Equation of Normal

Question

I'm struggling to get the same answer as the book on this one. I wonder if someone could please steer me in the right direction?

Q. Find the equation of the normal to $y=x^2 + c$ at the point where $x=\sqrt{c}$

At $x = \sqrt{c}$ then $y = 2c$, so the point given is $(\sqrt{c},2c)$

The gradient of the tangent is $2x$ so the gradient of the normal is $-\frac{1}{2}x$ and the equation of the normal will be $-\frac{1}{2}x + v$

Where $x=\sqrt{c}$ then $y = -\frac{1}{2}\sqrt{c} + v$

We know $y = 2c$ therefore $2c = -\frac{1}{2}\sqrt{c} + v$ and so $v = 2c + \frac{1}{2}\sqrt{c}$

So the equation of the normal is $y = -\frac{1}{2}x +2c +\frac{1}{2}\sqrt{c}$

We can tidy this up to get $2y = -x + 4c + \sqrt{c}$

Unfortunately the book tells me the answer is $2y\sqrt{c} = -x+\sqrt{c}(4c+1)$

It looks like I lost a $\sqrt{c}$ somewhere? Where did I go wrong?

Thank you

Gary

Answer 1

Hint: at the point $x_0=\sqrt{c}$ the slope of the tangent is $2x_0=2\sqrt{c}$, the slope of the normal is $k=-\frac{1}{2x_0}=-\frac{1}{2\sqrt{c}}$. Now use the fact that you know the point coordinates to get the normal equation as $y=kx+m$.

Answer 2

HINT:

The gradient is $2x$ but you have that $x=\sqrt{c}$ so the gradient is equal to $2\sqrt c$

Answer 3

You misinterpreted the gradient of tangent: it is $2x$ at the point with abscissa $x$. At the point with abscissa $\sqrt c$, it is therefor $2\sqrt c$, and the slope of the normal at this same point is $\color{red}{-\frac1{2\sqrt c}}$.

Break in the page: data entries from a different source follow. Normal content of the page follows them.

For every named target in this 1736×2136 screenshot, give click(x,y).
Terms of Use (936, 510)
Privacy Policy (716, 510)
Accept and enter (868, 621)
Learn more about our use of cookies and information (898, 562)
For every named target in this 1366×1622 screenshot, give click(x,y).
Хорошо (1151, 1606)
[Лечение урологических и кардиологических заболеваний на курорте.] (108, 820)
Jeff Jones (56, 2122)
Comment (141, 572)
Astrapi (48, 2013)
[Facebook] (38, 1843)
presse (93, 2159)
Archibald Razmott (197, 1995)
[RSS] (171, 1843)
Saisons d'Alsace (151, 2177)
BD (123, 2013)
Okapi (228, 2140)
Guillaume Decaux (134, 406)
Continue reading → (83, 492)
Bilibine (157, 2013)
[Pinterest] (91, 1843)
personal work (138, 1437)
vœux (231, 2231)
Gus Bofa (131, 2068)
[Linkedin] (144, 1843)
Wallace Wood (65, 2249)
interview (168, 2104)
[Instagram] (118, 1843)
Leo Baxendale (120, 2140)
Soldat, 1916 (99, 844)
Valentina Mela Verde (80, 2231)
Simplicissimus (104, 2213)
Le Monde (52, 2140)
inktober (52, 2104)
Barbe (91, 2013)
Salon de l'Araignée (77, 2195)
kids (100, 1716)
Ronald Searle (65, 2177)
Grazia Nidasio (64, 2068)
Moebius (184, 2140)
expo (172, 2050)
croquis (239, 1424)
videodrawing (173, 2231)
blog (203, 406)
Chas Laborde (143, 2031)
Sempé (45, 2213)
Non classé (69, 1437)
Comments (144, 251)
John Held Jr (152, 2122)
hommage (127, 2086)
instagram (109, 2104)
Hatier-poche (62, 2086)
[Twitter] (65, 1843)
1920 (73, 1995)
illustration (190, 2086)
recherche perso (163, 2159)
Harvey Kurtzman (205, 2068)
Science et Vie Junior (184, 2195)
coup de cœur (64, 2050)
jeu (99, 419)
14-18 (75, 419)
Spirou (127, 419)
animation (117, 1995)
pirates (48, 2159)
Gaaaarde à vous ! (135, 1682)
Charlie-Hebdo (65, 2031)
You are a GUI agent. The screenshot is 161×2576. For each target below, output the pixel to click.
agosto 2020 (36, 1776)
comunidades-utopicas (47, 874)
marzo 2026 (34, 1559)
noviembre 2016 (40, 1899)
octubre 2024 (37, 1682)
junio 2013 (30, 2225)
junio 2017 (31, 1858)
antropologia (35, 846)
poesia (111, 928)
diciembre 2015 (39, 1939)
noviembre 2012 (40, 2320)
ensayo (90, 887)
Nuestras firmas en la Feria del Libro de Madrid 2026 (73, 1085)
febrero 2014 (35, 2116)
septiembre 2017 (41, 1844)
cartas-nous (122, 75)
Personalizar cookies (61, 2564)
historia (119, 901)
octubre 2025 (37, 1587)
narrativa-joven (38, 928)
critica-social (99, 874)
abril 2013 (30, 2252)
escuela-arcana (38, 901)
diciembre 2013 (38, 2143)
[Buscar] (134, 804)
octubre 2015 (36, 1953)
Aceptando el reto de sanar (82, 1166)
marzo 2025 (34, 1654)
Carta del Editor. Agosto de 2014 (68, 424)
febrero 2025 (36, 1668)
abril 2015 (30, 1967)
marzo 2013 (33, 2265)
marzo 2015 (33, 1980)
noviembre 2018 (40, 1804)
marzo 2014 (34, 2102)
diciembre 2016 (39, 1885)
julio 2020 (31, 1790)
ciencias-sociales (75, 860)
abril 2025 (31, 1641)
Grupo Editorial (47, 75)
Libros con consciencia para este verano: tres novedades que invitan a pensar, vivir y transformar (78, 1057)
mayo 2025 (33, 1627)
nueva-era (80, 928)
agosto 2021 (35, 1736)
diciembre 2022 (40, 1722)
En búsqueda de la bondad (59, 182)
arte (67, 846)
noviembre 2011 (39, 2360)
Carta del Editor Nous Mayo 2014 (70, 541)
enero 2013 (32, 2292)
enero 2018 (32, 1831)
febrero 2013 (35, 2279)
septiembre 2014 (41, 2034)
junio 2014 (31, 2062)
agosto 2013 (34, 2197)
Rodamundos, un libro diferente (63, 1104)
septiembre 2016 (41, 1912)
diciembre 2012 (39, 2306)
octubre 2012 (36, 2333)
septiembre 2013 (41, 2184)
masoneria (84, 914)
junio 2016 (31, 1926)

On the other hand, you shouldn't have to solve an equation to find the constant term: you should know the equation of a straight line, given its slope $m$ and the coordinates $(x_0,y_0)$ of a point on the line: $$y=m(x-x_0)+y_0.$$ In the particular case of a tangent to a curve $y=f(x)$ at a point $(x_0,f(x_0))$, it is $$y=f'(x_0)(x-x_0)+f(x_0)$$ (i.e. the right-hand side is the Taylor polynomial near $(x_0)$ of degree $1$ near $(x_0)$).

Therefore, an equation of the normal at the point with abscissa $x_0$ is $$y=-\frac1{f'(x_0)}(x-x_0)+f(x_0).$$

Answer 4

Your statement about the gradient of the normal should have been as follows:

The gradient of the tangent is $2x$ so the gradient of the normal is $ \frac {−1}{2x}$ which will be $ \frac {−1}{2\sqrt c}$

You will get the book's answer with this new slope.

Answer 5

Equation of normal is
$$y-y_0=-\frac{1}{f'(x_0)}(x-x_0)$$
In your case as you said $x_0=\sqrt c$ and $y_0=2c$.
$$f'(x_0)=2x_0=2\sqrt c$$
When we put all this back to the equation of normal we get:
$$y-2c=-\frac{1}{2\sqrt c}(x-\sqrt c)$$ $$y=-\frac{1}{2\sqrt c}(x-\sqrt c)+2c$$ $$2y\sqrt c=-x+\sqrt c+4c\sqrt c$$ $$2y\sqrt c=-x+\sqrt c(4c+1)$$